Skier visits drop 5.5 percent nationwide

Preliminary report indicates destination resorts hit hardest by recession


By GREGORY FOLEY
Express Staff Writer

The U.S. ski industry was hit by the recession last winter, but perhaps not as hard as some economists might have predicted.

Ski areas nationwide tallied 57.1 million visits during the 2008-09 season, a 5.5 percent drop from the record 2007-08 season of 60.5 million visits, the National Ski Areas Association announced Friday in a preliminary report. The estimate makes the 2008-09 season the fifth most active ski season on record.

The Colorado-based ski industry trade association defines a skier visit as "one person visiting a ski area for all or part of a day or night." The figures include snowboarders and people using ski areas with complimentary tickets.

Association President Michael Berry said generally favorable snow and weather conditions in most parts of the country during much of the season provided a strong counterbalance to the challenging economic conditions.

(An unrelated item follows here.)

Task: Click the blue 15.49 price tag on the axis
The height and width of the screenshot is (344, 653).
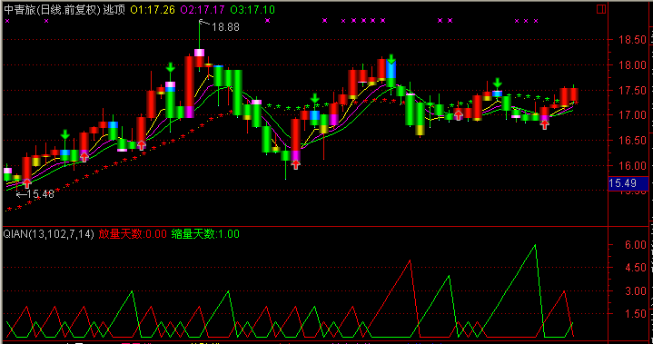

The association's research showed that destination ski resorts—such as Sun Valley, Jackson Hole, Wyo., and Telluride, Colo.—were affected substantially more by the recession than "day-ski areas" close to cities, Berry said.

Skier visits in Sun Valley last season were down by nearly 20 percent, while some Eastern ski areas close to cities set records.

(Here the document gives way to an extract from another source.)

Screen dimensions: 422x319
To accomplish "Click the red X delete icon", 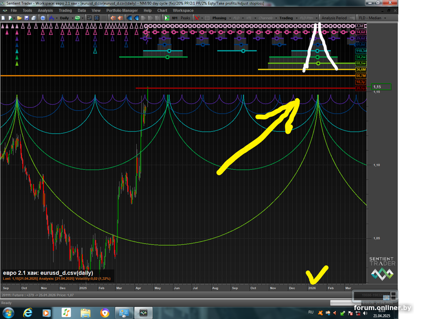I will point(196,18).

"The farther away from town you were, the more difficult it was," Berry said.

He said the drops at destination resorts were almost certainly linked to the bad economy.

"I think some people were looking hard at their finances," he said. "Some traditional resort visitors stayed home and others just booked shorter stays."

Berry said ski areas near population centers could direct more of their marketing at single-day or short-stay skiers, but destination resorts did not have a strong alternative market to tap into.

Over the last 10 seasons, the industry has averaged 56.7 million visits, the National Ski Areas Association reported. The Rocky Mountain region, with 19.79 million visits, was up 1.3 percent from its 10-year average.

Berry said he believes the tally for last season shows the ski industry is holding strong.

"All in all, for the industry to be off about 5 percent, we consider this a really good year," he said.

As for the future, Berry said he believes the key could be the stock market, which might dictate consumer confidence.

"If the Dow goes above 9,500, I think we could see 57 or 58 million next year," he said.

The association will issue a final, more definitive report on skier visits in July.